An article, a rant really, yesterday, in Counterpunch titled “If Only Glenn Beck Were A Cyborg,” — in which author David Correia goes to the recent Singularity Summit and finds that the “Singularity Movement” is “made up of university scientists, technocapitalists, and military funders” and is a tool of… “the bourgeois dream of class domination and faith in technoscience”… and that it hides “its corporate face with scientific fact, military control with techno-enthusiasm, and ruling class ideology for general human benefit.”
So there I am curiously reading along, when I come to this sentence in the third paragraph: “The journal, H+ (Humanity Plus), along with a host of institutions, centers and even universities advance a research agenda many refer to as ‘transhumanism’ in which the problems of human intelligence and immortality are primary subjects.” And for a moment, I wondered: what is this H+ Journal? And then it hit me. He’s talking about us! Us? A Journal?! A tool of the ruling class yet. Does that mean my all volunteer staff can finally get paid? I’m chuffed! Jeeves, fetch my saddle and bring Mr. Ed out to the courtyard. It’s time to celebrate with a round of Polo!
Well OK, getting more serious… arguably something like ‘”The Singularity” could permanently stamp its corporate sponsors’ logos on the exo-neocortex copies of us all as we upload our psyches onto slick little Apple devices where we will only get to access realities that have signed an exclusive contract with Steve Jobs. And arguably, aspects of the “Singularity Movement” may play into the fantasies of a few billionaires who have experienced a revolution in rising expectations over the last three decades… “Let’s see, I’ve got the 14 houses, the 8 boats, the 10 private jets, the private Island in the Pacific, the surgically sculpted trophy wife… what else is there? I know. I’ll live forever in a super-body on the moon with Branson!” The economics of all this are a lot more complex than billionaires plotting to live forever and screw the rest of ya, but I’ll leave that for another time. (I do go into my thoughts on it a bit here.)

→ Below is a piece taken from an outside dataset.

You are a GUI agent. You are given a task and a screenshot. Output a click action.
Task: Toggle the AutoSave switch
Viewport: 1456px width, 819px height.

Correia, of course, paints a diverse culture with a broad brush — failing to distinguish between singularitarianism and transhumanism, for one, and amongst singularitarians for another. And what about this idea that the Singularity Movement is “made up of university scientists, technocapitalists, and military funders.” Absolutely true. And hackers, open source fanatics, citizen scientists, ordinary tech enthusiasts, and dreamers of various political bents (including leftists). In other words, it has basically the same social and cultural dynamic that has been in play in technoculture since the mid-1980s… maybe with more of a leaning toward the big establishment types than, say, in the more broad-based transhumanist movement, but all the types are very much in play. And as always, they exist sometimes in easy alliance, sometimes in uneasy alliance, and sometimes in opposition.
Underlying the usual concerns about class distinctions, Correia uses singularitarianism as a launching pad for his view that the program of technological progress should be in doubt: “The long held progressive view of technology took hit after hit in the twentieth century. Barbaric world wars, the possibility of nuclear apocalypse, and the failure of either industrial capitalism or state communism to resolve social problems such as poverty and inequality…”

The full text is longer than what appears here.